WHAT THE TASK REQUIRES: Pictures excluded, please transcribe exactly the lines from the one with "Task: Open the Khác category" through the end of the records below, and nothing more.

EXERCISE MATERIAL:

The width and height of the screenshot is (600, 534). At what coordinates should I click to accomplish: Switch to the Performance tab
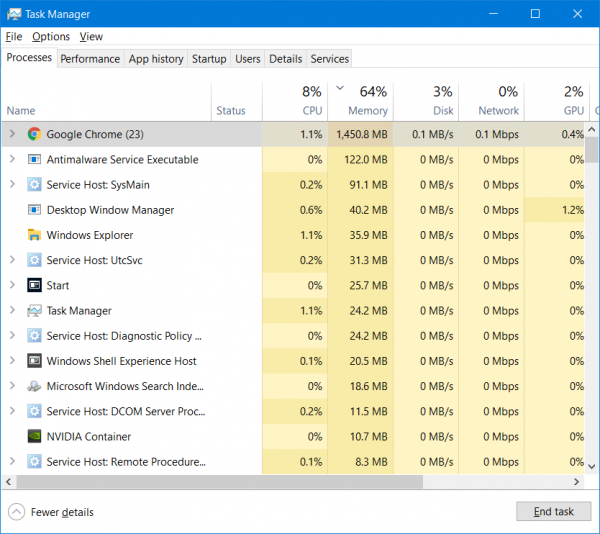pyautogui.click(x=90, y=59)
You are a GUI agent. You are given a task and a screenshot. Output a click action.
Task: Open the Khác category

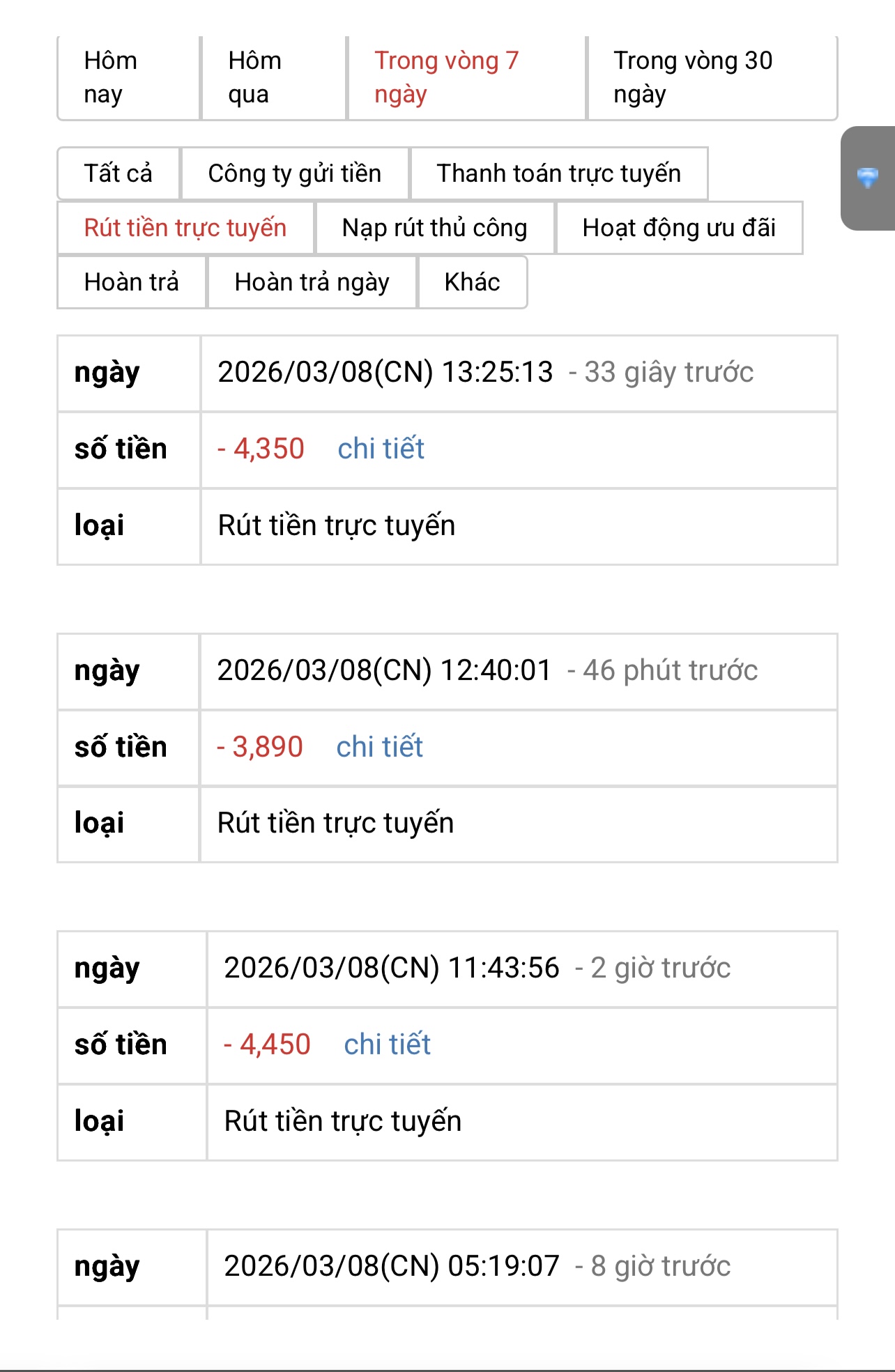(473, 282)
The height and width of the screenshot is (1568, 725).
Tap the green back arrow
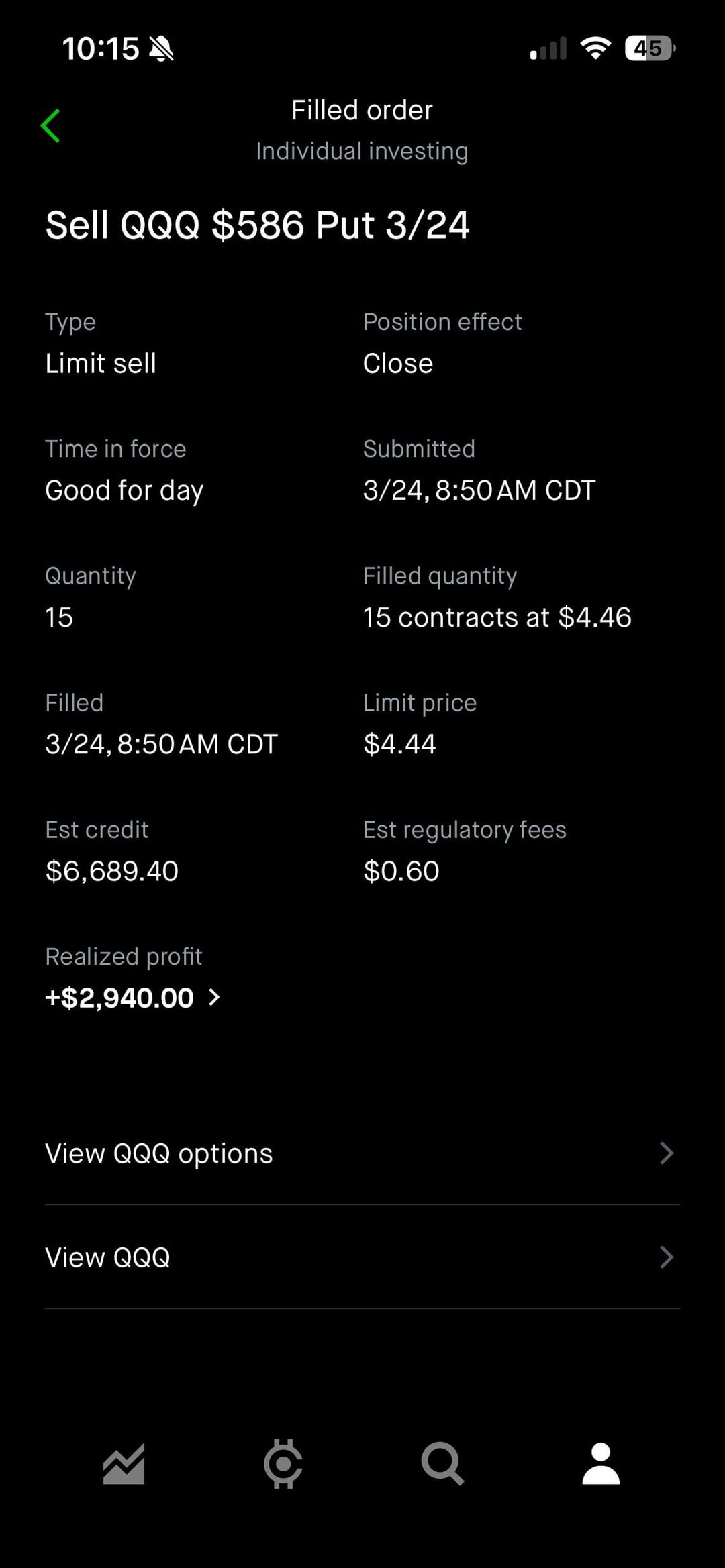[x=50, y=125]
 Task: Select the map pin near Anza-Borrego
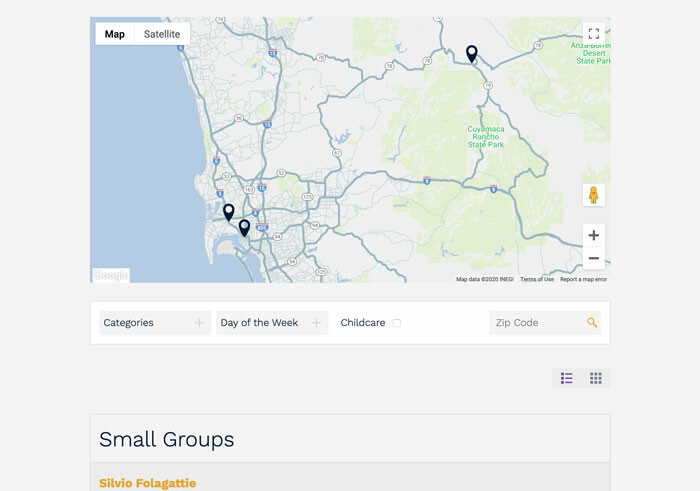point(472,53)
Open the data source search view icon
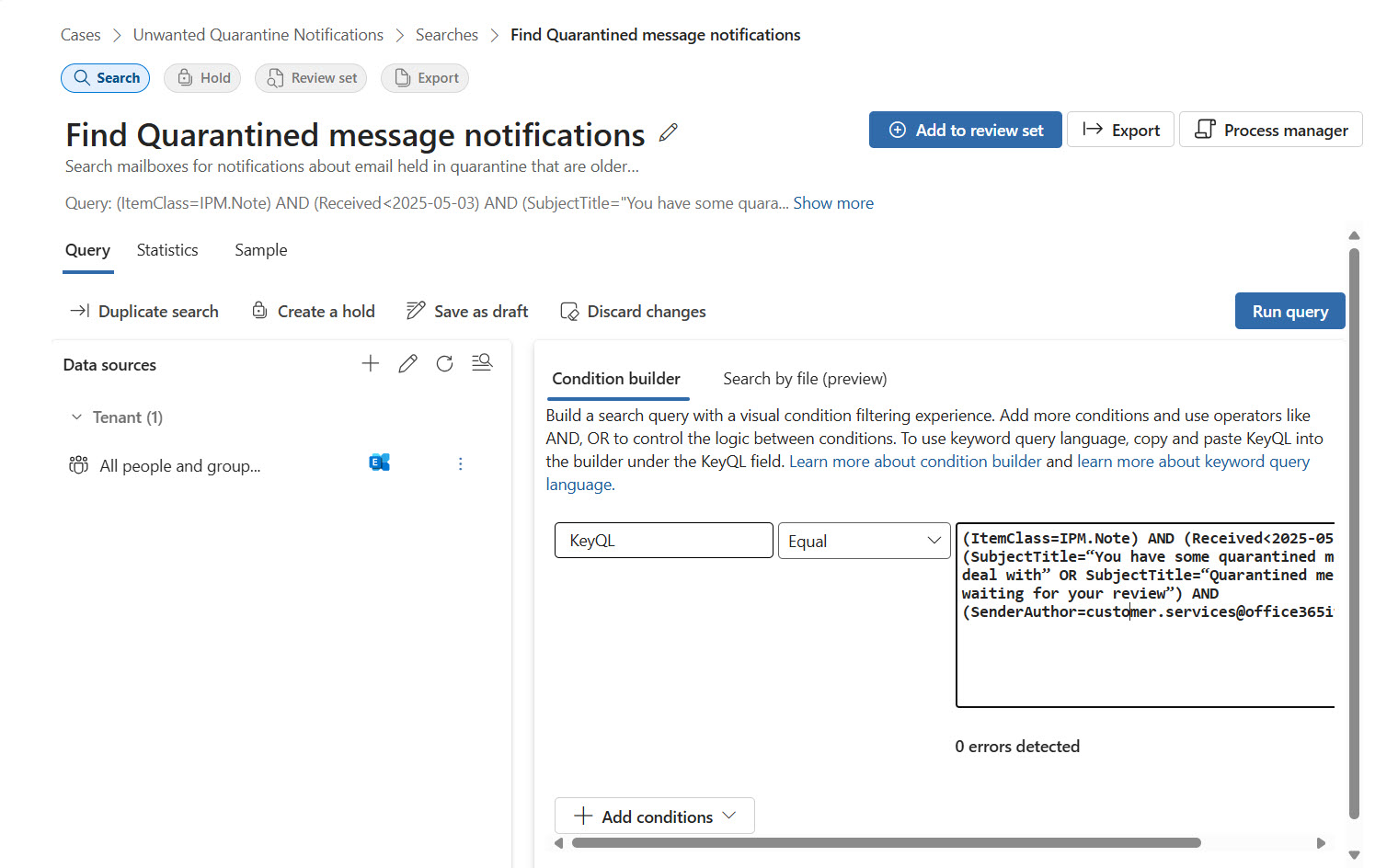 482,363
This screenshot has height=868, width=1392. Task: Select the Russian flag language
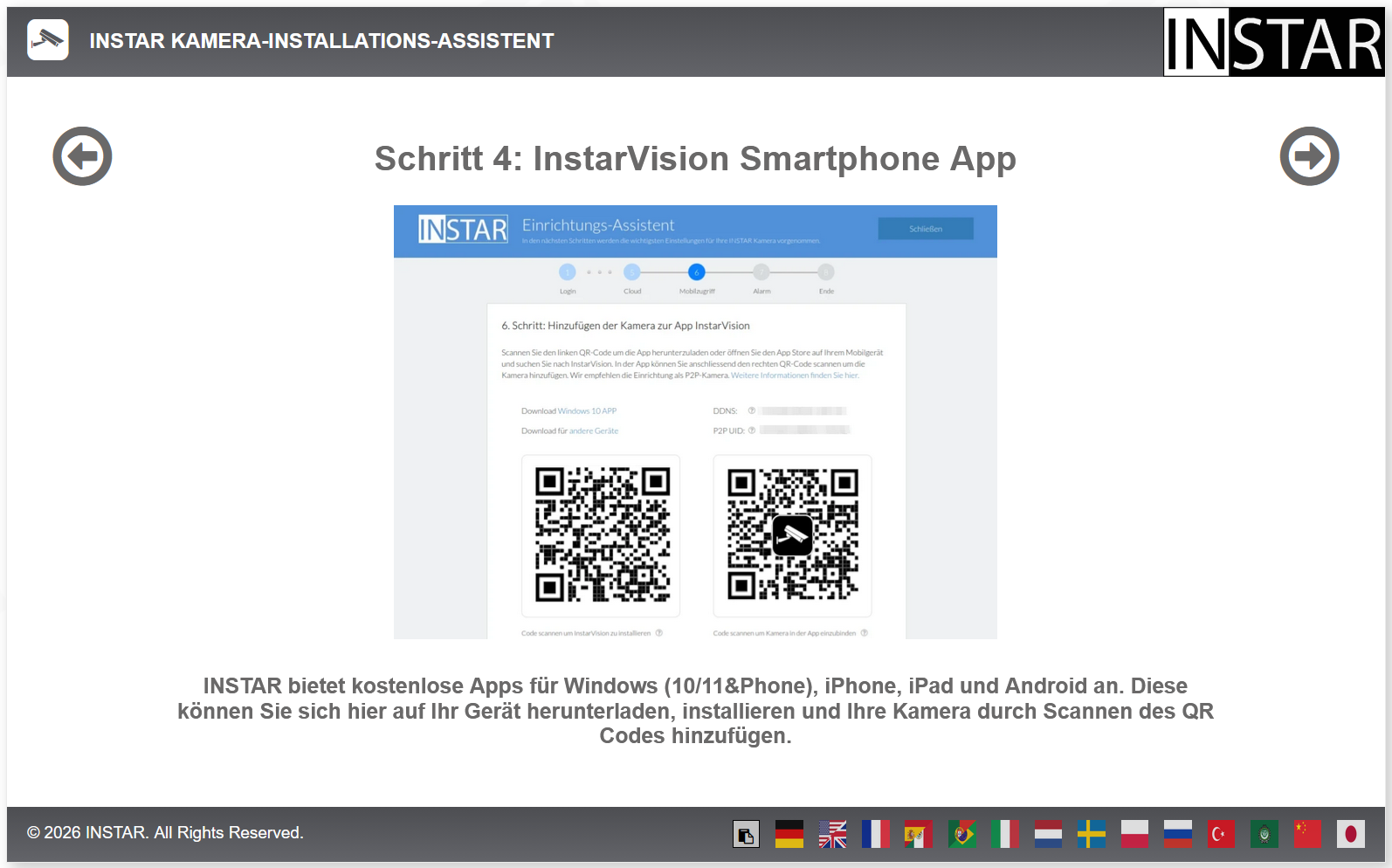[x=1178, y=835]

EXERCISE SOLUTION:
Task: Open the Khác category

(473, 282)
The height and width of the screenshot is (1568, 725).
Tap the green back arrow
[x=50, y=125]
 Task: Select the map pin near Anza-Borrego
point(472,53)
Open the data source search view icon
 482,363
This screenshot has height=868, width=1392. Task: Select the Russian flag language
[x=1178, y=835]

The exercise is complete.